• Record set:
******

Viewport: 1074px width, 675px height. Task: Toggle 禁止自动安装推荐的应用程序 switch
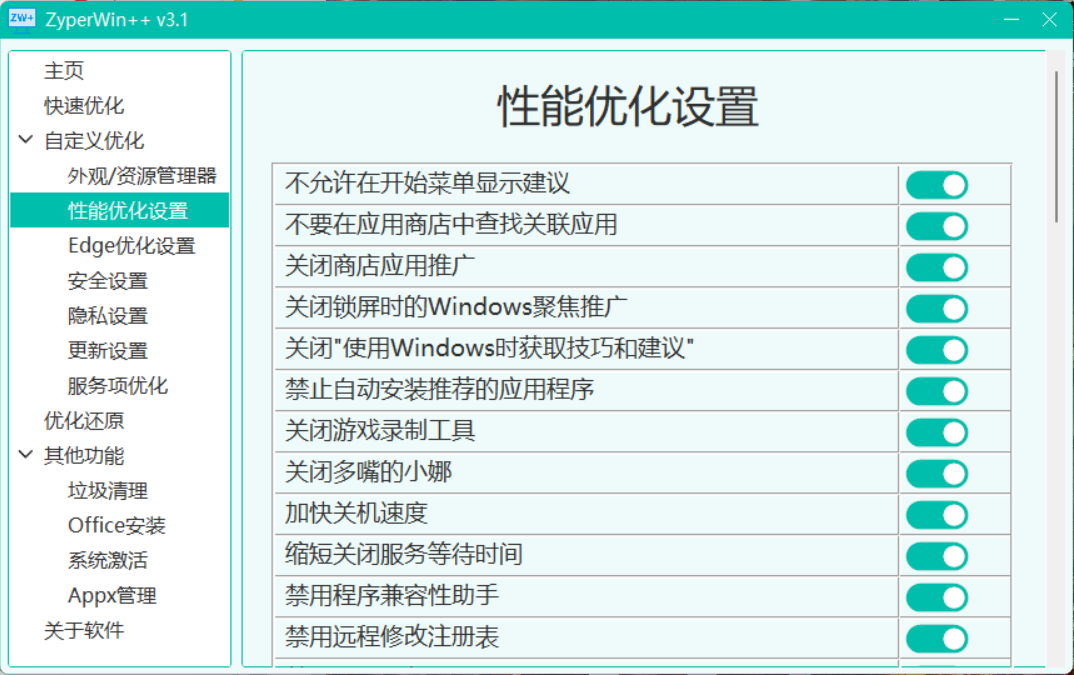coord(937,391)
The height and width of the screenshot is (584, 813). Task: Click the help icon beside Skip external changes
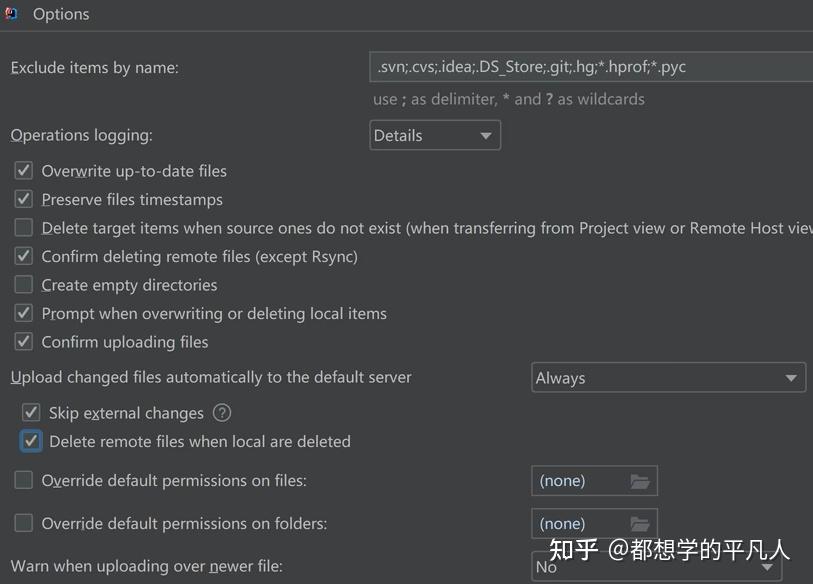tap(222, 412)
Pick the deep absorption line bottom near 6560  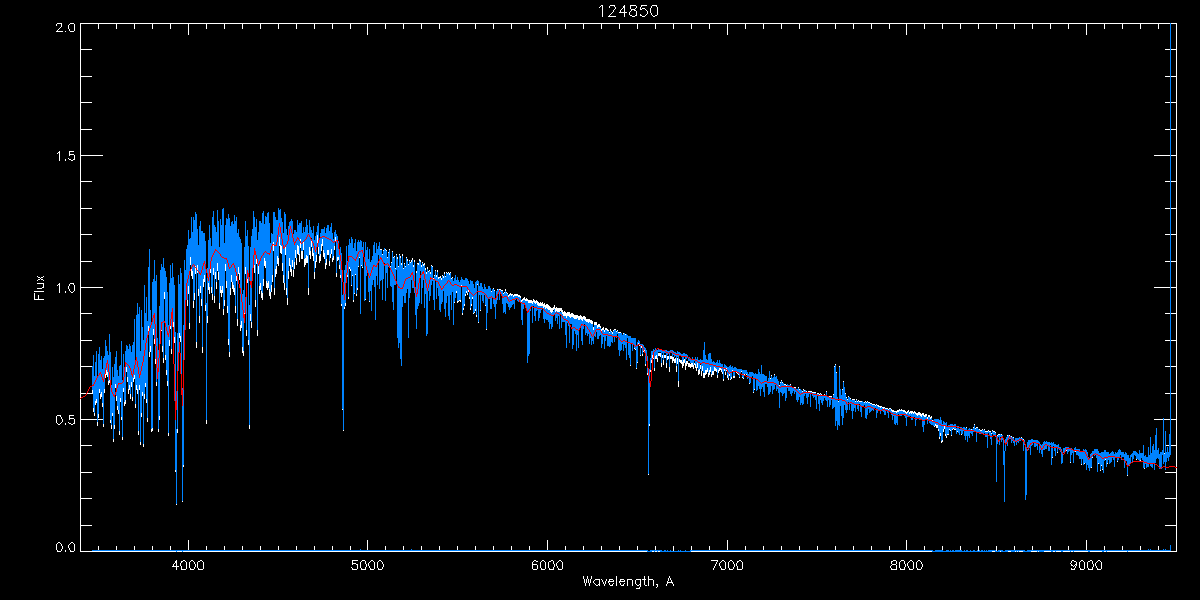[648, 473]
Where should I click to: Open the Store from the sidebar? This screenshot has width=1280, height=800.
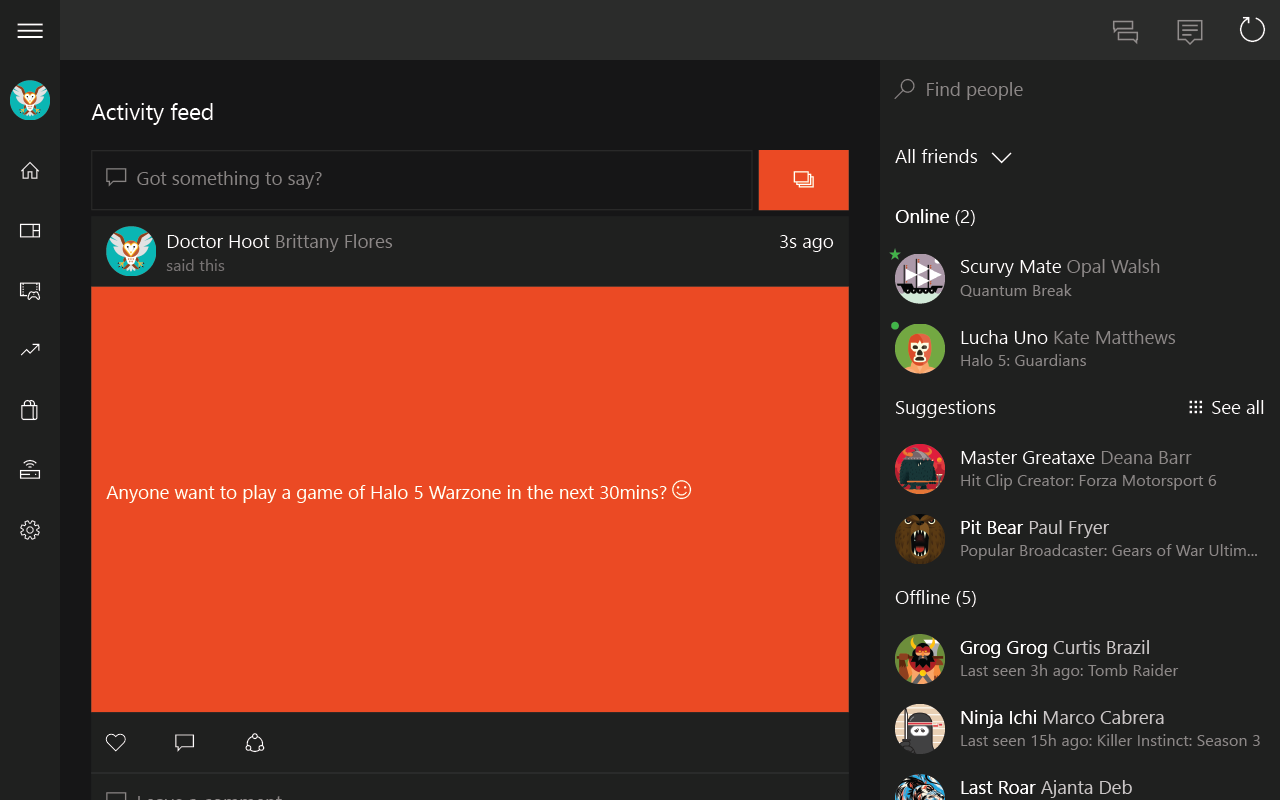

******

• Your task:
Report every line in the records above that contains the word "screenshot".

• The result:
The height and width of the screenshot is (584, 813). Task: Click the help icon beside Skip external changes
Where should I click to: Open the Store from the sidebar? This screenshot has width=1280, height=800.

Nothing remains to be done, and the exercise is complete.